Beyond the speech, the economy is an even easier target to find faults with. Primarily because this is a science where theories are proven via models that are based on assumptions which have no relevance whatsoever with the real world; and since 99.99% are clueless about how an economy actually works, but for some inexplicable reason believe that they are economic wizards, anything goes.
It is easy!
It is very easy to say that the government has done a miserable job of managing the economy till now- twelve months are more than sufficient to steer the economy, the previous government cannot be blamed for all that is going wrong; economic policy has no direction; the IMF program has never worked; and we wasted precious time going to the IMF. Remarkable is it not? And whatever happened to the millions of jobs that were to be created and houses that were to be constructed. And where is the US $ 200 billion that was to be brought back to Pakistan?
It is very easy to argue that the Federal Board of Revenue will not meet its revenue target-historically it does not have an encouraging track record; the economy is in a recession; and targeting the informal sector will further aggravate the recession. What were they thinking, taxing the real estate sector has essentially destroyed further land development and has adversely impacted growth.
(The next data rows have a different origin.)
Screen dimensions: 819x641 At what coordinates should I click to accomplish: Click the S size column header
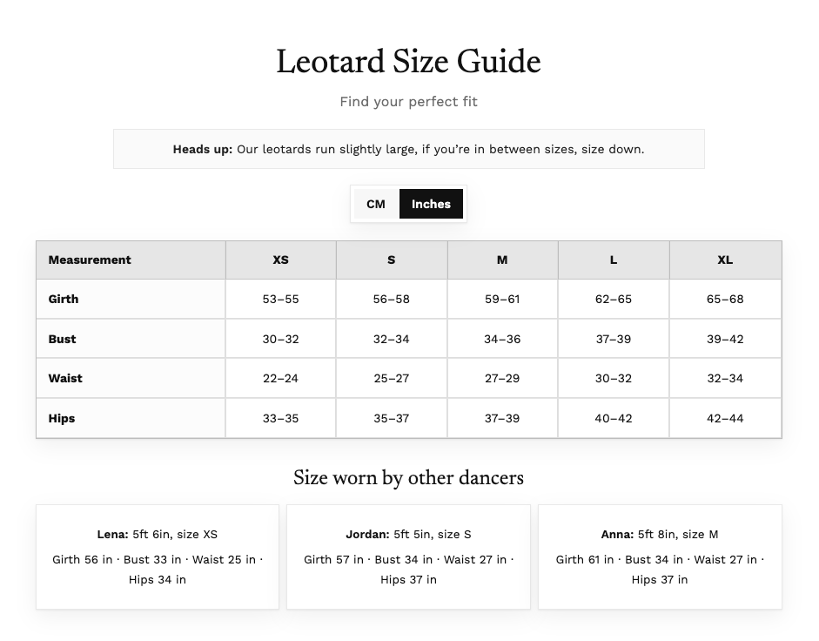[x=391, y=260]
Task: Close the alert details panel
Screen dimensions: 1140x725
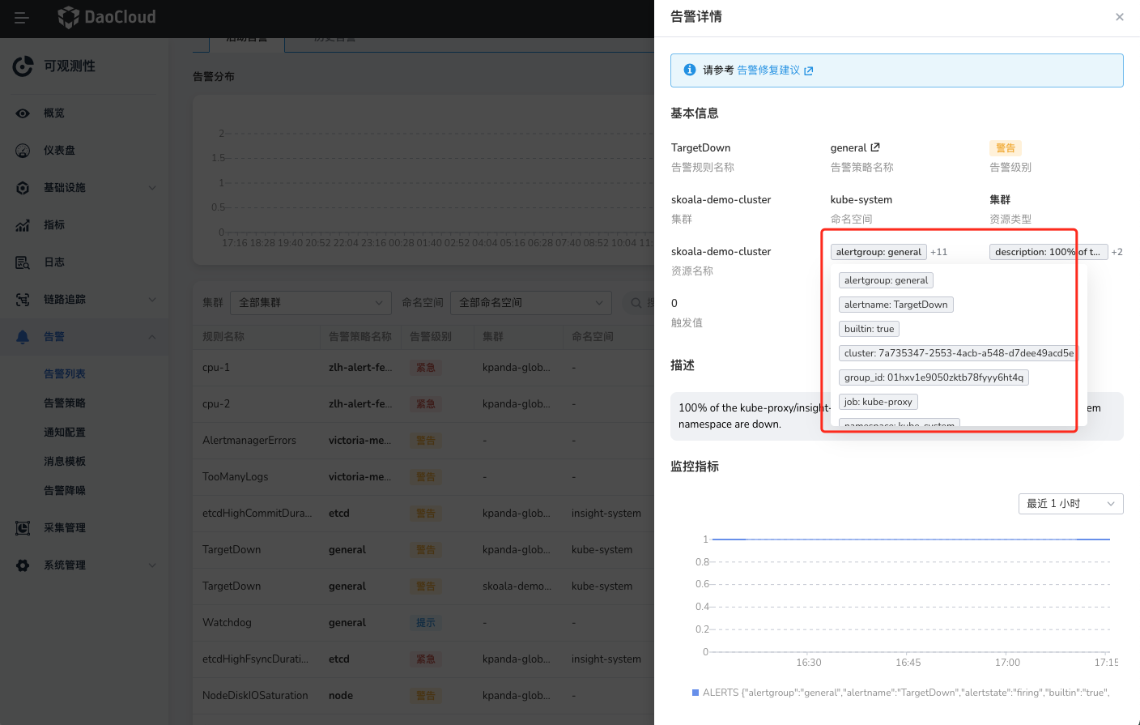Action: click(1119, 17)
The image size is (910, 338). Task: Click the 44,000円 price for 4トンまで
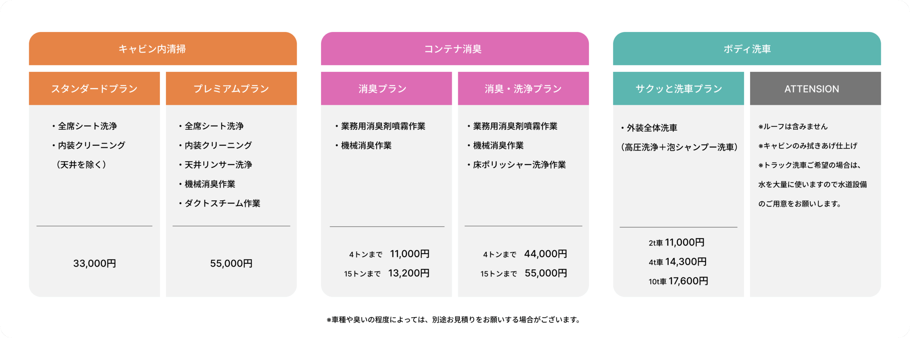545,254
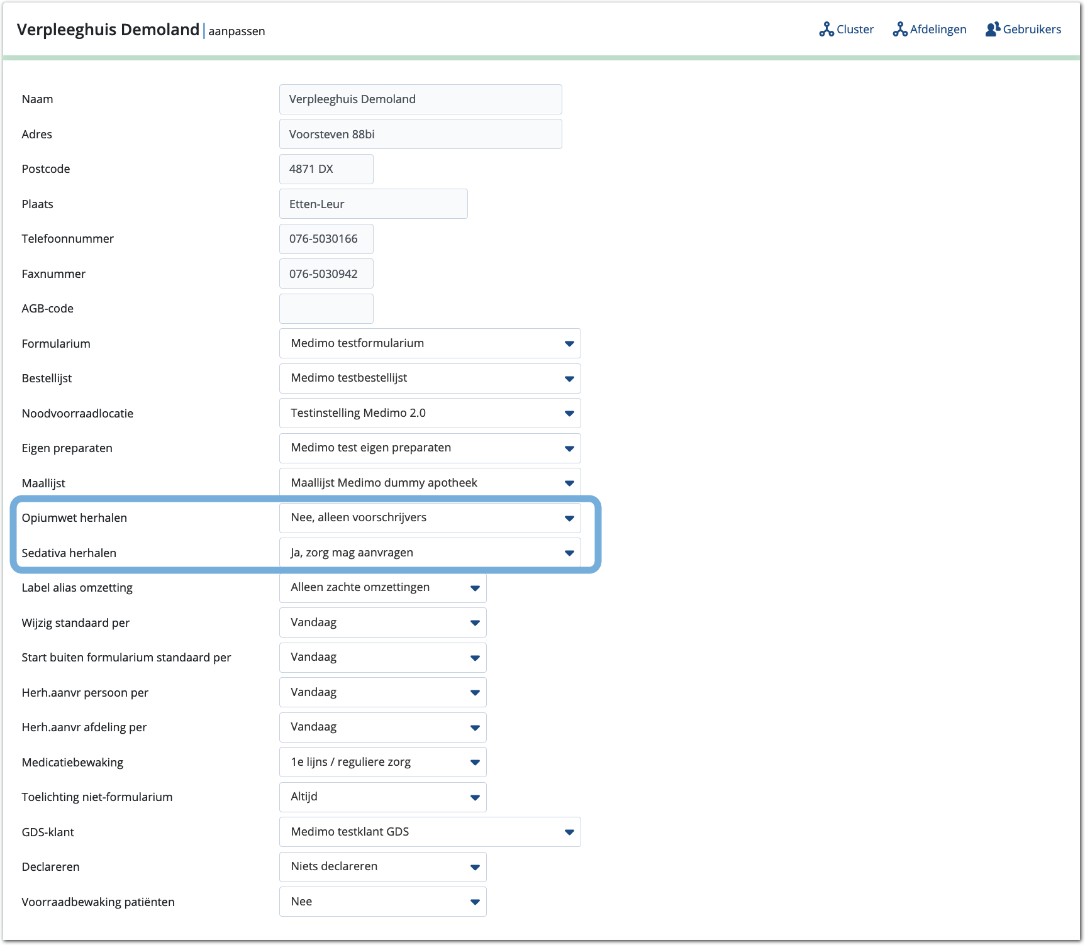Focus the Postcode text field

(x=326, y=169)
It is very easy to assert that finance ministry will not meet its budgetary targets-we have never ever managed to say within a budget; with the rupee continuously depreciating and with interest rates going up debt servicing will be significantly more than budgeted; and how will there be growth without a development budget?
It is very easy to start a rumor that the Central Bank is towing the IMF line- after all the top man did work for them; rupee should not have been depreciated since it has no impact on exports; higher interest rates can never control inflation; higher interest rates will drive away capital investment; foreign controlled banks will make more profits since now the government will be forced to borrow from them.
It is very easy, in fact even easier, to suggest solutions without getting into the how- exports need to be doubled; we need to attract foreign direct investment; we need to create employment; we need to build a rocket for moon landing.
And with all kinds of statistics and economic indicators, including the impostor GDP, floating around, it gets even easier to pick and choose a ratio or statistic to argue anything under the sun.
What is not easy are the solutions, since economic decisions can, and generally do, have multiple and conflicting consequences. As an example, increasing taxes on imports will bring them down, but may well simultaneously bring down custom duty collection; so what is better? What do you do, reduce the current account deficit or collect more taxes and reduce the fiscal deficit? And these are only the known consequences; the unseen consequences can be far more consequential.
To my mind, none have managed to perfectly fine tune an economy in the modern history of mankind.
Which is why, arguably, I would rather prefer to write a column, or host a talk show on television, rather than being in the shoes of those who are actually running the economy- albeit the challenge! The real gladiators are those who fight in the coliseum; hats off to them and best of luck to them in their efforts for finding the solutions.
For the time being, let's stick to being a coffee table Einstein, simply, because it is easy.